Our Mission: Recover Every Dollar for Every Harmed Investor

Chicago Clearing Corporation (CCC) is a securities class action settlement claim-filing service based in Chicago, Illinois. Started in 1993 to buy and sell coupons issued at the end of class action settlements, the company now employs more than 20 staff members. CCC has over 1000 clients that include bank trust departments, hedge funds, mutual funds, registered investment advisers, professional traders, and insurance companies. This client base has approximately $2 trillion in AUM and more than 2,000,000 individual accounts.

==Corporate hierarchy==
Established to better service the different types of class members in the Payment Card Settlement, the Chicago Clearing Family of Companies outlines CCC core family values.

- Chicago Clearing Corporation - Securities Class Actions
- Certificate Clearing Corporation - Coupon Class Actions
- Mitena Partners - Consumer Antitrust Class Actions
- Jackson Financial - Illiquid Asset Monetization

==Notable settlements==
Chicago Clearing Corporation or CCC has grown extensively as the rate of securities class action settlements has exploded in recent years.
- BMW M5 Litigation - A lawsuit was filed by the buyers of the 1988 BMW M5 after the company produced more of what was supposed to be a limited-edition model. As part of this settlement in 1993, owners were issued a $4,000 voucher towards their next BMW car purchase.
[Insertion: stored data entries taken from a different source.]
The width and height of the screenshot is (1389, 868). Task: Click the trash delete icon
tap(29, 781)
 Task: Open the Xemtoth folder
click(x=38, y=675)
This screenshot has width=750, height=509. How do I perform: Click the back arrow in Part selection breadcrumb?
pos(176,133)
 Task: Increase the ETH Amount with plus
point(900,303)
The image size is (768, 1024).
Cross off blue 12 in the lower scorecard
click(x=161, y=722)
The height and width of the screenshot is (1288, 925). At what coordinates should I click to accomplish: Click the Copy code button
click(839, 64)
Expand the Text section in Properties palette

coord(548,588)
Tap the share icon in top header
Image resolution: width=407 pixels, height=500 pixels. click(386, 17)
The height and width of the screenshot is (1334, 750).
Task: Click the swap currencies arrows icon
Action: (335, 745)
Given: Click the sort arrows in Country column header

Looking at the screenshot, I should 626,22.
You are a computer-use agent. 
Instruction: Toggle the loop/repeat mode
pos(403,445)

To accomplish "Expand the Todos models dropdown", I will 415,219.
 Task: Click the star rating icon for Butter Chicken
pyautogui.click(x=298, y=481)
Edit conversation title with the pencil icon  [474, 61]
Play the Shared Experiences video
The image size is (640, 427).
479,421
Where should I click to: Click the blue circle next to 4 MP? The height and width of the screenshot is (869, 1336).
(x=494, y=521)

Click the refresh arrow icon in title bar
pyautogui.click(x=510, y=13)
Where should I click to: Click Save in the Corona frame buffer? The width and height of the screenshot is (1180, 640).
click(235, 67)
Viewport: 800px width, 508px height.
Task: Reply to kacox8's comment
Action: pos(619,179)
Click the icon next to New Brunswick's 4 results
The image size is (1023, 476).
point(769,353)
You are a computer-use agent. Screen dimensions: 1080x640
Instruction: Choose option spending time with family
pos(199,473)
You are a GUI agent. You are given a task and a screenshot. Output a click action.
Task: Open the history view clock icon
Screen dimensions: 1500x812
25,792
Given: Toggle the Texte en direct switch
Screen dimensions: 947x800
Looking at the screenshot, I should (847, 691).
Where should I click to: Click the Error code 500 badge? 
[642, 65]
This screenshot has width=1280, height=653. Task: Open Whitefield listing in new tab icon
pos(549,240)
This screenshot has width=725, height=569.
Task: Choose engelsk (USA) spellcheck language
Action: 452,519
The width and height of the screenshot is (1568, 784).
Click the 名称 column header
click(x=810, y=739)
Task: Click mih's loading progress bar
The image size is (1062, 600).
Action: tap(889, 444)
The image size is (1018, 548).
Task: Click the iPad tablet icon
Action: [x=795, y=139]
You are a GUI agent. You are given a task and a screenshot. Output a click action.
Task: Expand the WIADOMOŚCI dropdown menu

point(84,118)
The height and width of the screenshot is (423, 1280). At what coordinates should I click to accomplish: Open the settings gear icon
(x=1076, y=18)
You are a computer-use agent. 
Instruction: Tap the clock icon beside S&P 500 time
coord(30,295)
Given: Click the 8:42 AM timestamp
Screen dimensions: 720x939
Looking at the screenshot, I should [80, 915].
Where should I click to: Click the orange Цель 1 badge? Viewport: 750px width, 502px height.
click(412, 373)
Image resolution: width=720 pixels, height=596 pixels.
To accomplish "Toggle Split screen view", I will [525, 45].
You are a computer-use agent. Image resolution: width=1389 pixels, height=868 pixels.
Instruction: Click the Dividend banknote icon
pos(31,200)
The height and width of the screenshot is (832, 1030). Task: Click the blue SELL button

Chicago Clearing Corporation acted as a market maker and facilitated the buying and selling of these coupons in the same way as on the stock market.
- Linens Antitrust Litigation - In this landmark trial, the New York restaurant industry argued that the major suppliers of linens colluded to fix their prices at artificially high levels. This 2003 case resulted in both $6 million in cash and $3 million in vouchers being awarded to the prosecution. Chicago Clearing Corporation bought and sold these coupons as many of the former clients no longer wanted to do business with these suppliers.
- Bank of America - This securities class action litigation settled for $2.425 billion with a claim filing deadline on April 25, 2013. Bank of America failed to accurately report losses that it and Merrill Lynch had sustained between 2008 and 2009 while the two companies were in the process of merging. The stock price tumbled by nearly $8 and a government investment was required in order to finalize the merger. This is one of the biggest securities class actions settlement funds to come out of several pending financial meltdown cases from 2007 to 2009 and to date, CCC has filed for 500 institutional clients and over 52,000 individual accounts on this one case alone.
- Citigroup - Citigroup was forced to pay their investors $730 million due to allegedly reporting false figures on their statements. During the period of May 2006 until November 2008, the company also omitted many crucial sections of their debt and preferred stock disclosures. Much of the withheld information stemmed from issues dating back to the mortgage-backed securities crisis and Citigroup's overexposure to these types of assets. However, Citigroup still denies any wrongdoing and entered into the settlement in order to, "eliminate the uncertainties, burden and expense of further protracted litigation."
- Merck and Co. - Merck and Schering-Plough settled a $688 million lawsuit after the two companies merged in 2009. Both of these drug companies reportedly delayed showing poor tests results from their new cholesterol drugs in order to shield themselves from bigger issues during the acquisition process. When these findings were eventually revealed, many investors suffered as the stock price quickly fell. Holders of Merck received $215 million, while Schering-Plough investors received the bulk of the settlement in the form of $473 million. Not only were many members of CCC's client base affected by this settlement, but it also resulted in large payouts for many across the securities class action claim filing sector.